→ Challenge 1: In two sentences, summarize the whale-watching report below.
→ Challenge 2: Carry on the whale-watching report below, picking up after its final sentence.
— START Text to read —
Humpback Calf & Mother Visit us at Whales in Paradise!
Wowee! We have had a yet another brilliant morning out on the water. Perfect conditions out- blue skies and calm seas.
Once again the skippers came back in with huge grins on their faces declaring: "those whales are everywhere!" In fact, there were so many out there this morning, our skippers were at a loss as to which AMAZING HUMPBACK POD to spend time with first! Seems as if one cheeky giant Humpback didn't like the idea of us moving to another pod- just as we turned to leave Monsieur Humpback started doing breath-taking breaches for us! Clever Humpback- there's no way we wanted to miss out on that. Our enraptured passengers looked on in awe as the gentle giant lept out of the water with an astounding combination of strength and grace.
And from there, the morning just got better and better... A mother Humpback decided to introduce us to her sweet little calf! The delightful pair swan towards our purpose-built catamaran, Mahi Mahi, and then swam in gentle circles before us. The mother seemed quite content to let her little one check us out- it was an incredible experience for all involved.
— END Text to read —
— START Excerpted records —
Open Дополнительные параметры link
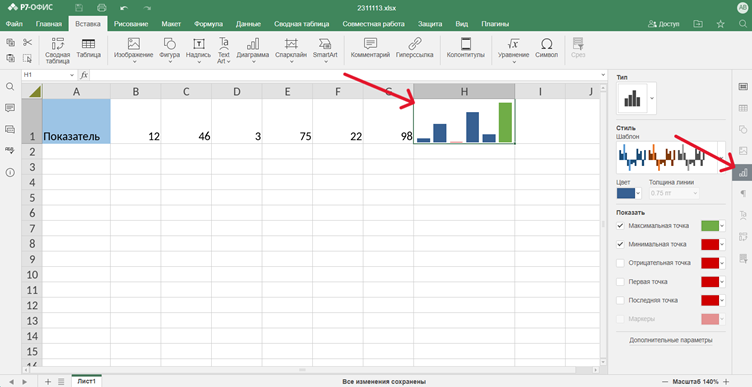 [671, 340]
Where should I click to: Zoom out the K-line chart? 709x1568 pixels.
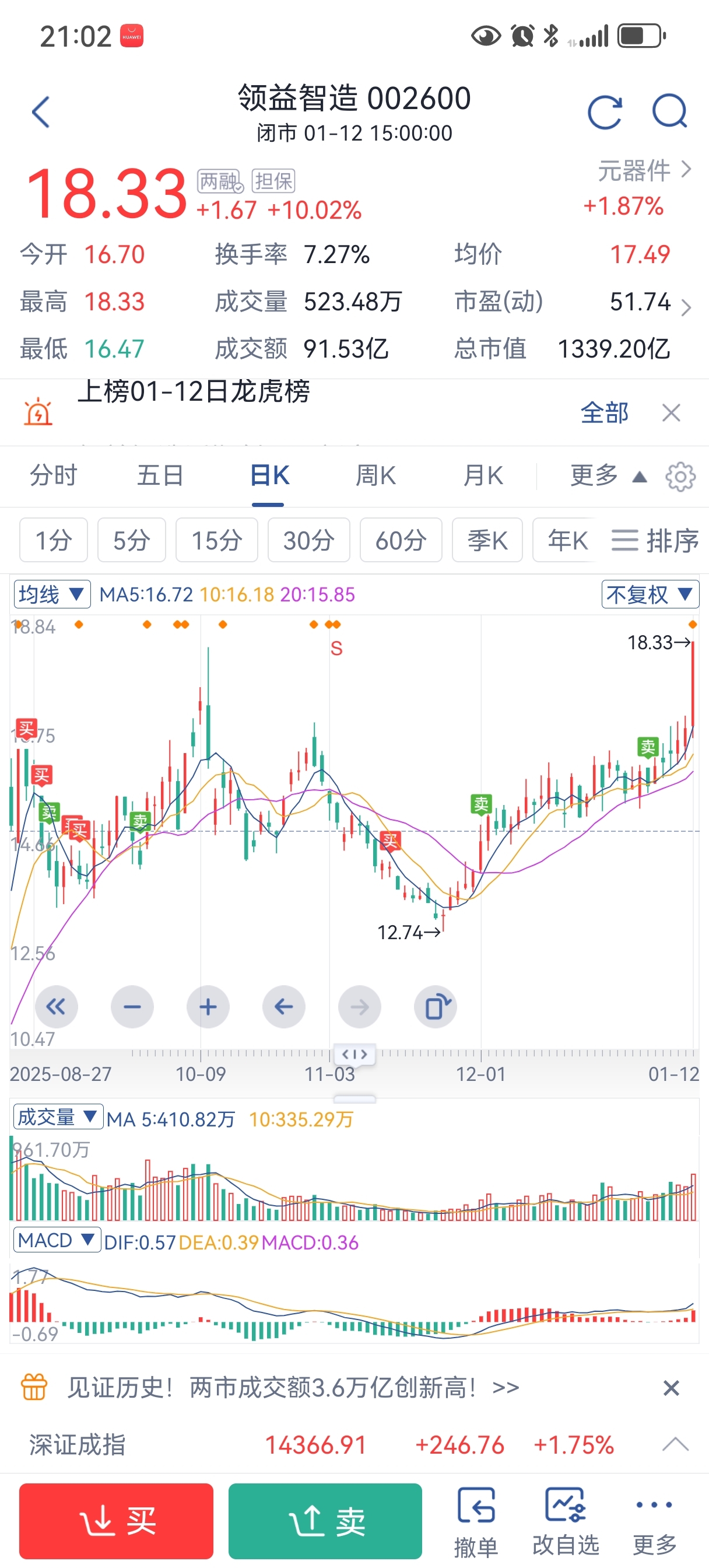pyautogui.click(x=132, y=1007)
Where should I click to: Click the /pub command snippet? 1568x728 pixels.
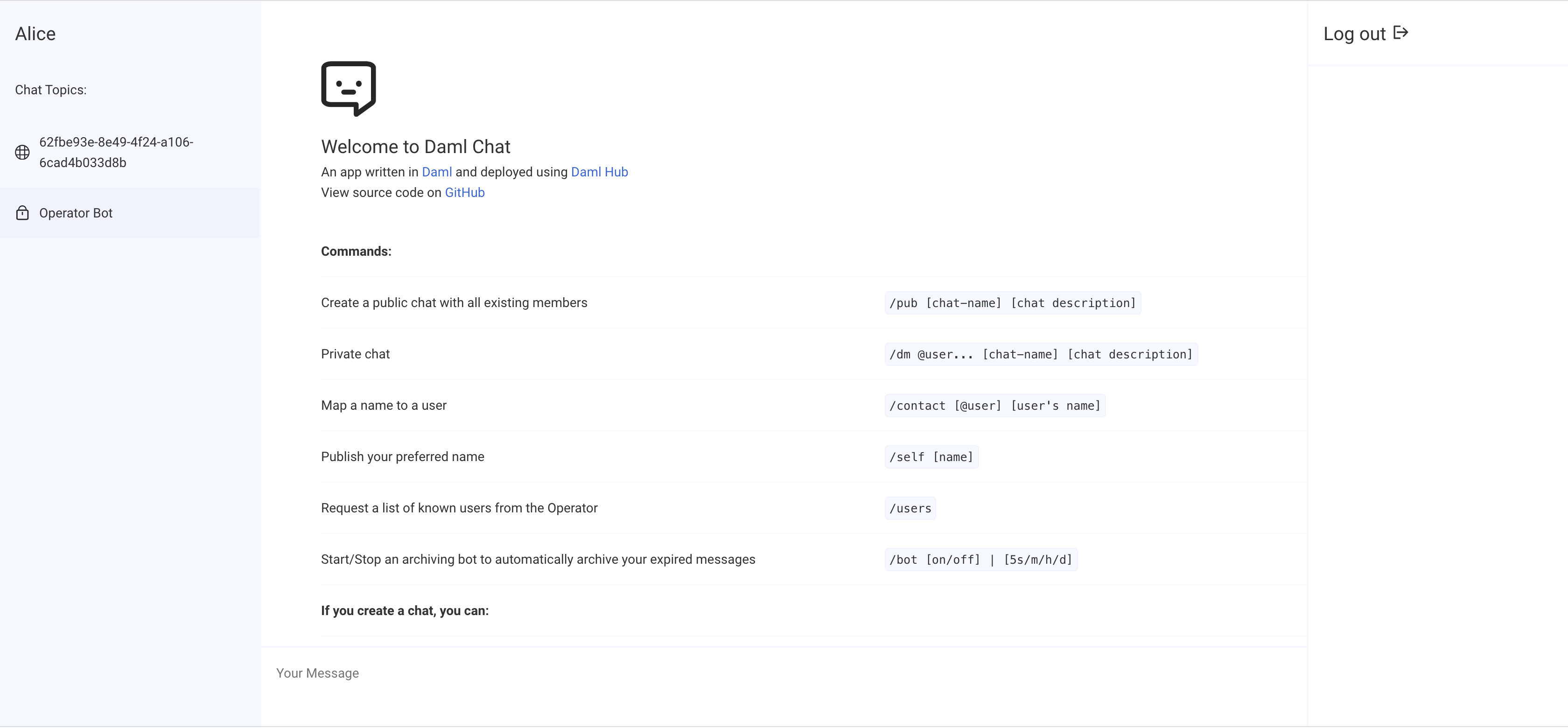coord(1012,302)
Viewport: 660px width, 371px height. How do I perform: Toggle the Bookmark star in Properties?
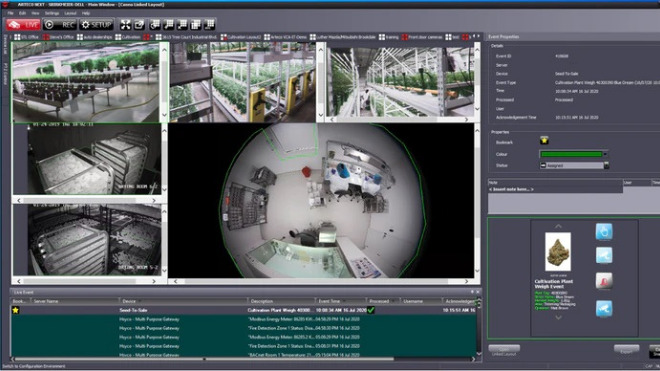tap(544, 140)
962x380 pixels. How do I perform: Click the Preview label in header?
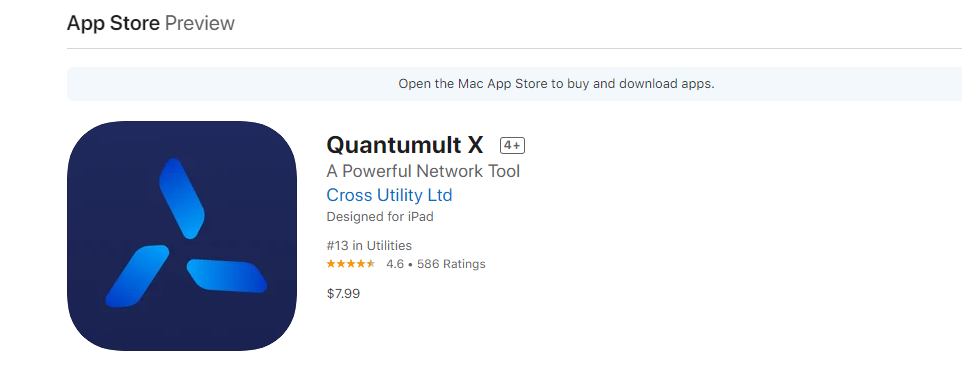[200, 23]
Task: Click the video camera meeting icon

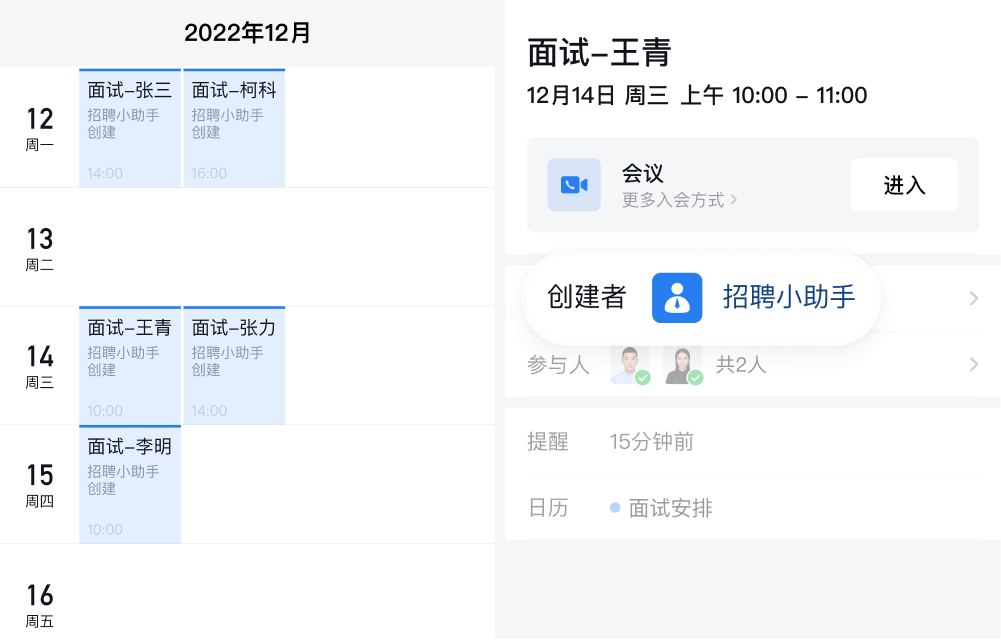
— END Excerpted records —
→ Exercise answer 1: Under blue skies and calm seas, the skippers found so many humpback pods that they couldn't decide which to visit first, and as the boat turned to leave, one humpback began breaching for the passengers. A mother humpback then brought her calf toward the catamaran Mahi Mahi and swam in gentle circles before it, letting her little one check out the visitors.

→ Exercise answer 2:
This fantastic cruise came to a close with a very amusing scenario involving two giant female Humpbacks and one giant 'bachelor' Humpback. The two ladies of leisure, which were at quite a distance from the male, suddenly gave an incredible display of HUGE tail slaps. It seems that this was the signal the male has been hoping for! At the first sign of a tail slap- the male was seen to be literally speeding through the water to make his way over to the bathing beauties! Must have been love at first tail slap ; - ) Seeing a gigantic Humpback swimming through the water at such a speed is quite a sight. Did you know a Humpback is capable of swimming up to 27 kilometres per hour.
We can't wait to hear how this afternoon's Sunset Cruise is going. We are filling up fast- our next available spots are for tomorrow afternoon. Call us now on (07) 5538 2111 for your chance to see Humpbacks on the Gold Coast!
Photo Credit: Whale Trust.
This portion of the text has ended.